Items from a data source
☆ ☆ ☆ ☆ ☆

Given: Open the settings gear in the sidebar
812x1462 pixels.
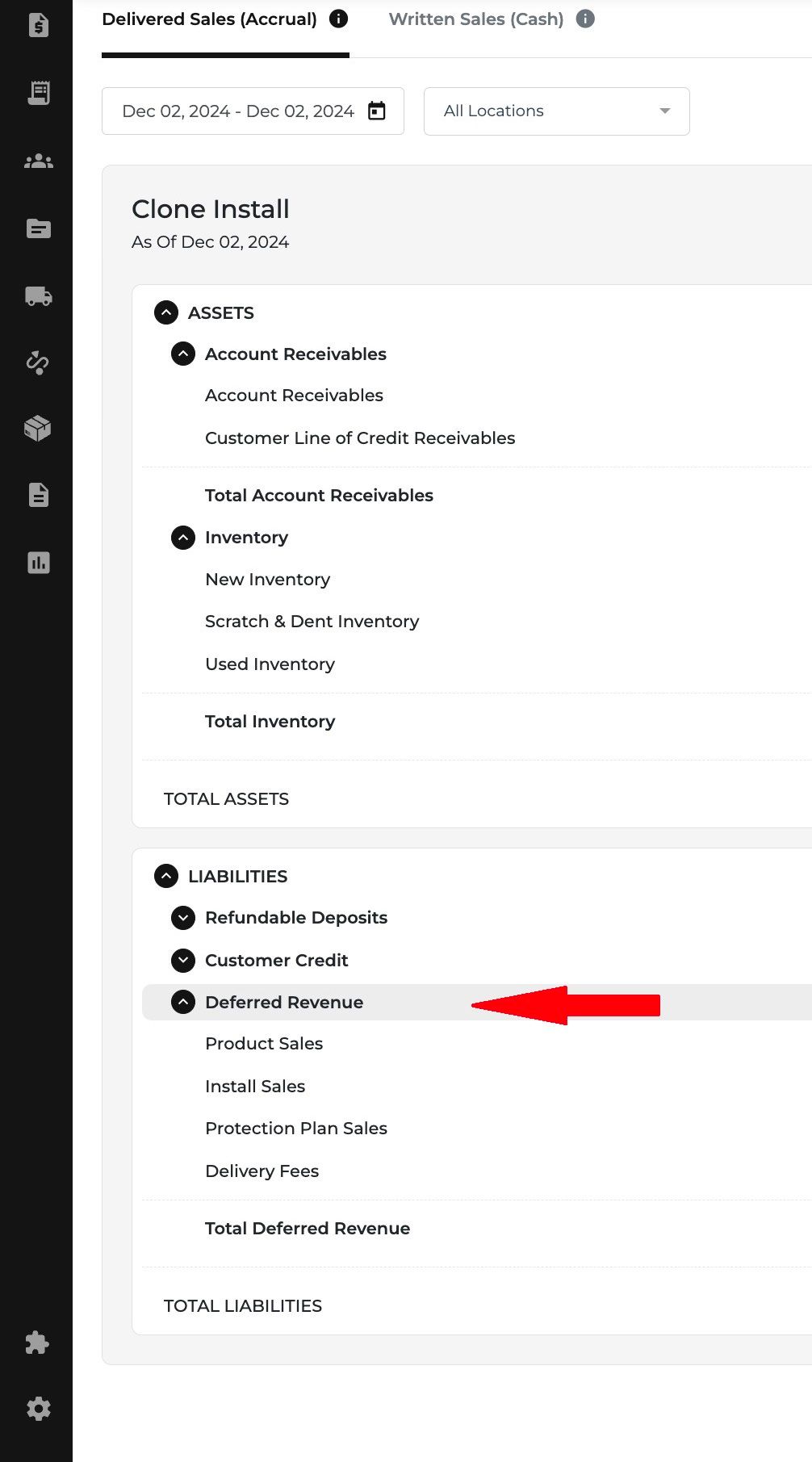Looking at the screenshot, I should (x=38, y=1409).
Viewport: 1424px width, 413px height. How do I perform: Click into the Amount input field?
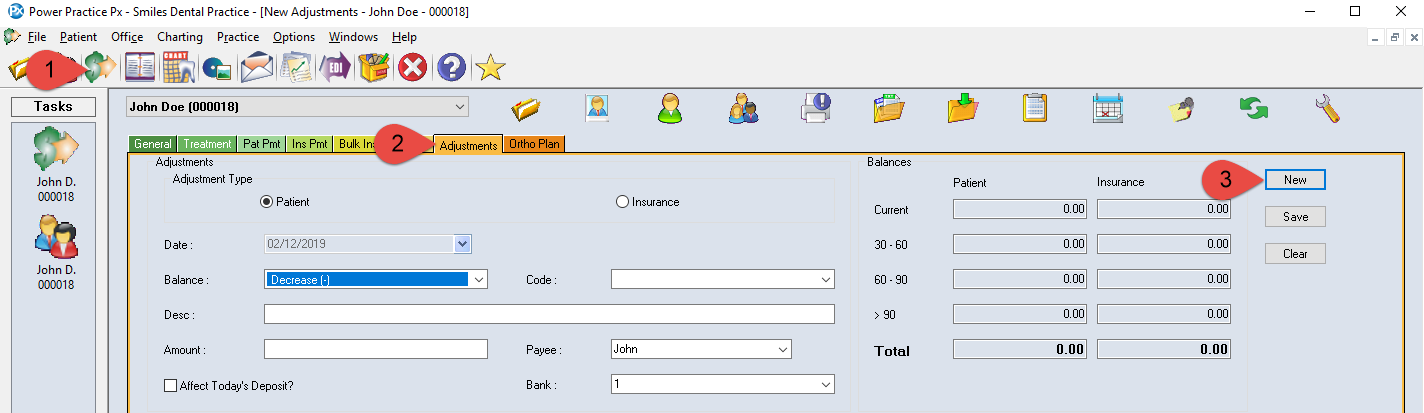tap(375, 350)
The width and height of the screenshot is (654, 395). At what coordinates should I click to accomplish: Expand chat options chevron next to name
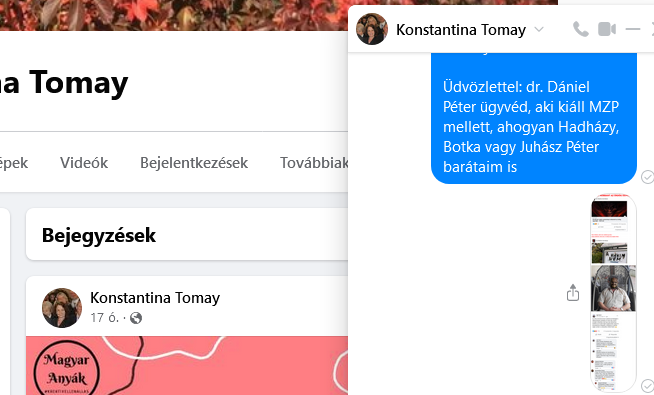pyautogui.click(x=539, y=29)
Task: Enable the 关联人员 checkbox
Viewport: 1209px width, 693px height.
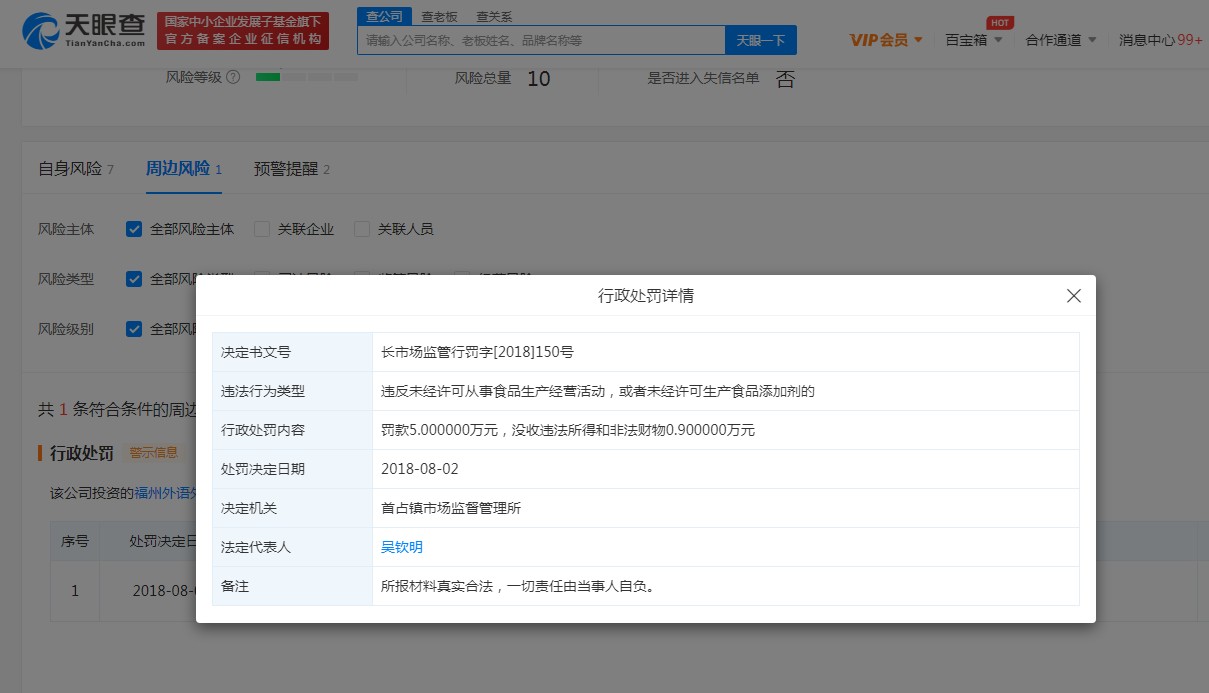Action: (362, 229)
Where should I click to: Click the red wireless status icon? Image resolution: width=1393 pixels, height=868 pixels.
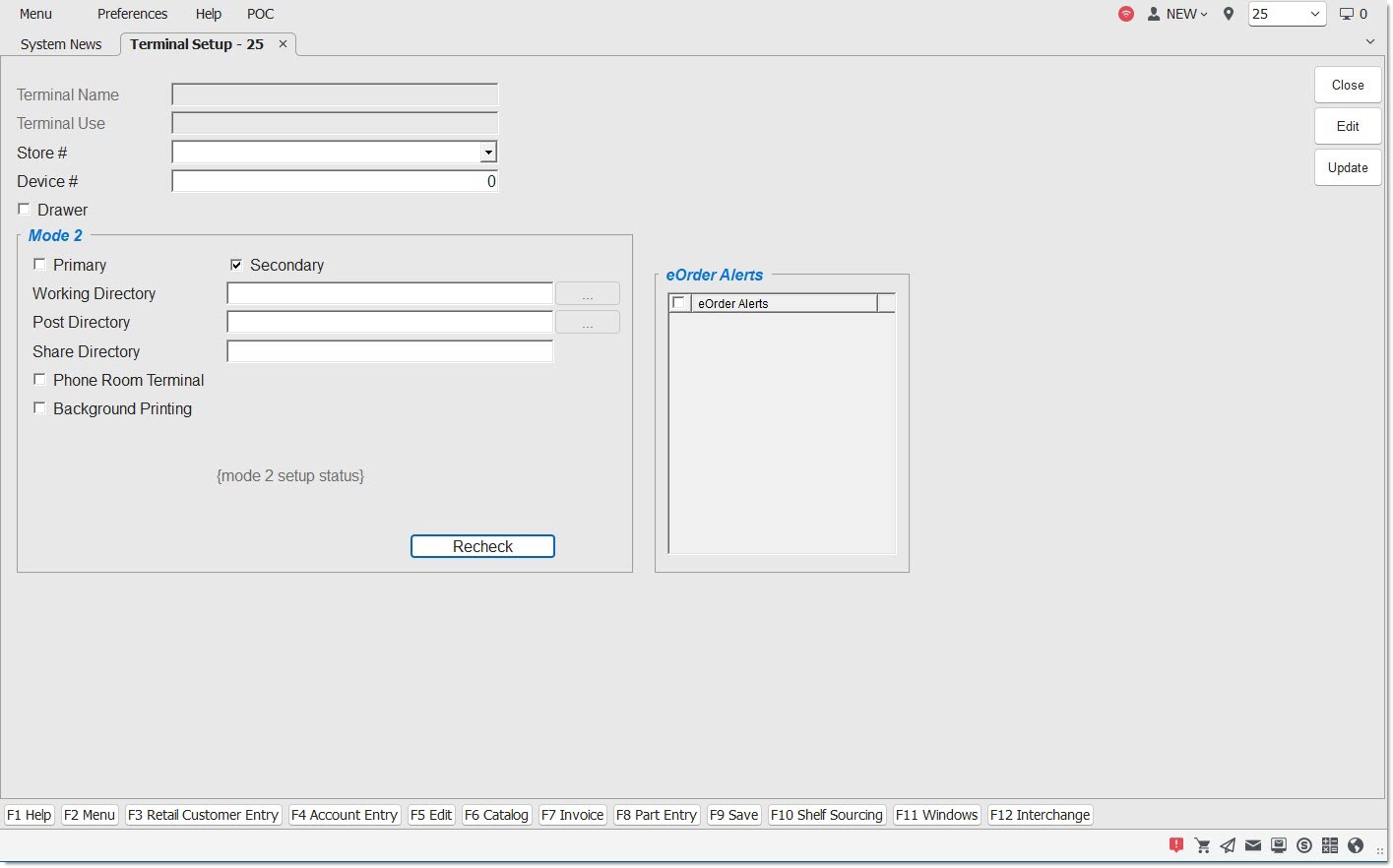1126,14
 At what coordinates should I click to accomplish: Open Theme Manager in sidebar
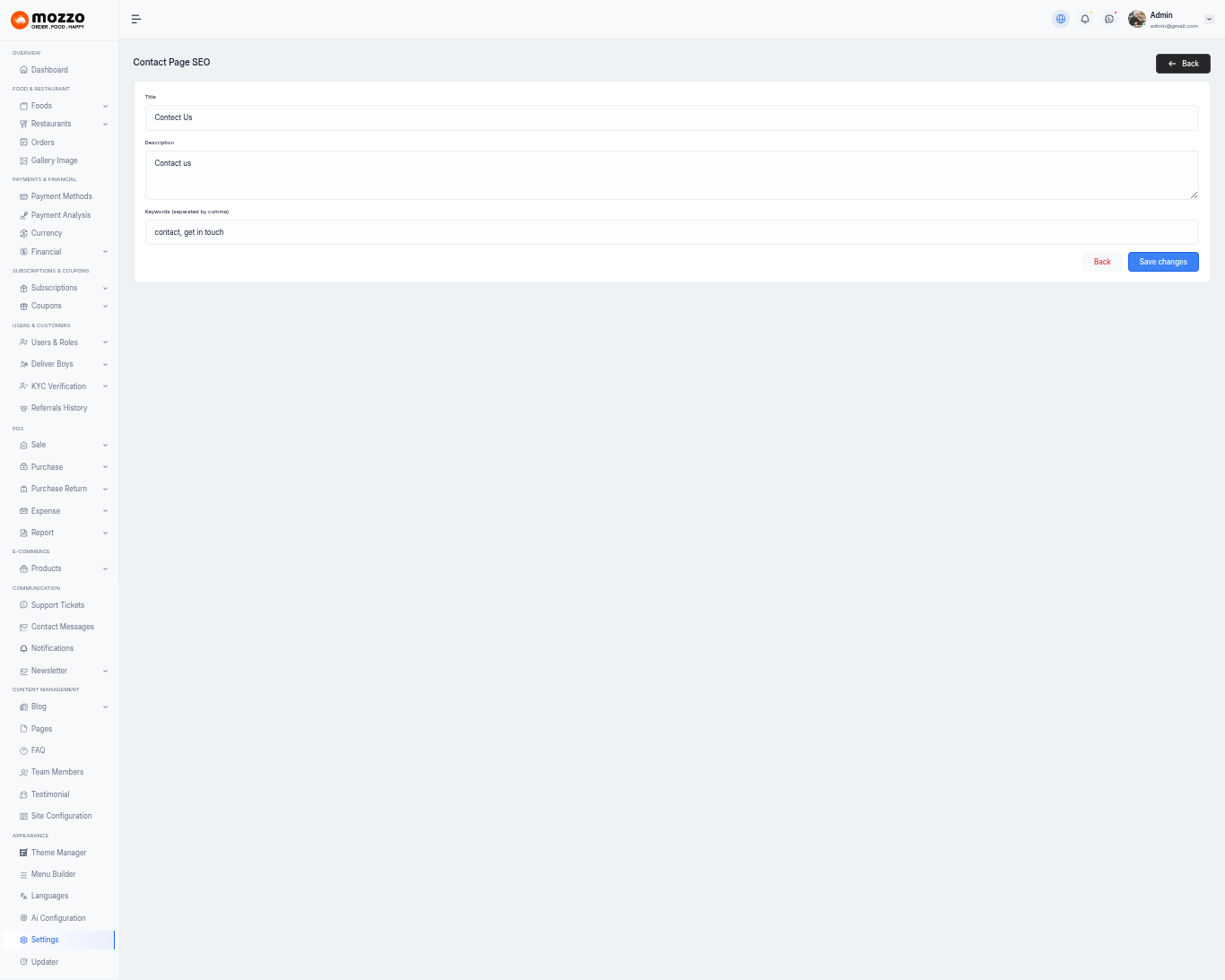[58, 853]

☆ ☆ ☆ ☆ ☆

Starting at the line that contains "Where should I" and ending with the last line of the data, transcribe every line exactly; skip the pictures.

■ **Result**
Where should I click to: Click the red wireless status icon? Image resolution: width=1393 pixels, height=868 pixels.
1126,14
 At what coordinates should I click to accomplish: Open Theme Manager in sidebar
[58, 853]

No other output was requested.